Auch setze sich das VdK derzeit dafür ein, dass das Dorfgemeinschaftshaus einen barrierefreien Zugang bekomme, der angesichts der Nutzer dringend vonnöten sei. Als „politischer Kampfverband“ habe das VdK dafür gesorgt, dass die Rechte, wofür es zu kämpfen gelte, geschaffen würden, unterstrich VdK-Landesgeschäftsführer Peter Springborn. Mit 45 000 Mitgliedern sei er ein wichtiger politischer Verband, bundesweit gehörten ihm 1,8 Millionen Menschen an. Die große Pflegerreform, die Mütterrente seien Erfolge, die der VdK vorzuweisen habe.



Springborn bezeichnete in seiner Rede den VdK als einen modernen Sozialverband, der für die Rechte der Menschen kämpft, „der sich dafür einsetzt, dass alle, die irgendwie benachteiligt sein, die Benachteiligung aufgeben können“. Der Chef der 25 Ortsverbände in der Saarpfalz, Kreisvorsitzender Peter Roth-
gerber, sprach von einem regen Ortsverband innerhalb einer kreisweit stabilen Situation. Auch Bürgermeister Alexander Rubeck sah im VdK-Ortsverband Walsheim-Niedergailbach im Hinblick auf seine Aufgabenstellung was Besonderes. Ortsvorsteher Michael Thomann verband die Organisation mit verschiedenen kulturellen Veranstaltungen und sah den Schlüssel der erfolgreichen Arbeit neben der Hilfe für die Menschen im guten Miteinander, der Pflege der Geselligkeit.

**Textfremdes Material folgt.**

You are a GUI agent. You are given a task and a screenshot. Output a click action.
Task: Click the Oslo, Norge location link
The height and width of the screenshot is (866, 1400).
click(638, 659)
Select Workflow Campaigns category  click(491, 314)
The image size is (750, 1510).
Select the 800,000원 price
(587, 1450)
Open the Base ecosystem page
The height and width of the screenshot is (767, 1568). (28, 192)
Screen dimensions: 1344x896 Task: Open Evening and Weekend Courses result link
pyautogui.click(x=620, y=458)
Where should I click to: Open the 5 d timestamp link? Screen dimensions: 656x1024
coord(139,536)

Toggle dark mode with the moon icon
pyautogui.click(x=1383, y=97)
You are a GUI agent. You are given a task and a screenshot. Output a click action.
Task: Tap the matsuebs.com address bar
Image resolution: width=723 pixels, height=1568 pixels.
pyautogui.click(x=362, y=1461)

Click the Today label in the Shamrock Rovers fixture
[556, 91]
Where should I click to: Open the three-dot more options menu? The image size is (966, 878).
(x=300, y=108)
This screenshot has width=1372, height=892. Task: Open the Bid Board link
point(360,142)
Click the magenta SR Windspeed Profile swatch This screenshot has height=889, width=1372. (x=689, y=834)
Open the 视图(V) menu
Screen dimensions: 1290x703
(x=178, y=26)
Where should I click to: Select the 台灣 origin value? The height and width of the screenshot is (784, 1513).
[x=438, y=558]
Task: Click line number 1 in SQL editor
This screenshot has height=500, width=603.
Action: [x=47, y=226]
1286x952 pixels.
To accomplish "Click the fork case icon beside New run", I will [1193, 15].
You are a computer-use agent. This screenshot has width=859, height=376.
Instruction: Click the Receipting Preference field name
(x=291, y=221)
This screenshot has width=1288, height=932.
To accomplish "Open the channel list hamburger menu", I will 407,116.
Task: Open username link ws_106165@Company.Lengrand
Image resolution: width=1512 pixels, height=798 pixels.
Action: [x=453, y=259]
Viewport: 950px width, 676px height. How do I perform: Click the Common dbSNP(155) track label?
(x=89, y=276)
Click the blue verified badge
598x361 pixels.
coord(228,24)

Die gesangliche Umrahmung der gut besuchten Veranstaltung hatte der Gemischte Chor des MGV Walsheim unter der Leitung von Ina Kaufmann übernommen. Zu hören waren beispielsweise „Kleine Freuden“ von Manfred Bühler und „Die Wunder dieser Welt“ aus der Feder von Pasquale Thilbaut, und mit der Sopranistin Barbara Buhr als Solistin der „Irische Segen“ (Bob Chilcott). In diesem Jahr stehen noch ein Sommerfest, die Besichtigung des Europäischen Kulturparks Bliesbruck-Reinheim und die Weihnachtsfeier auf dem Programm.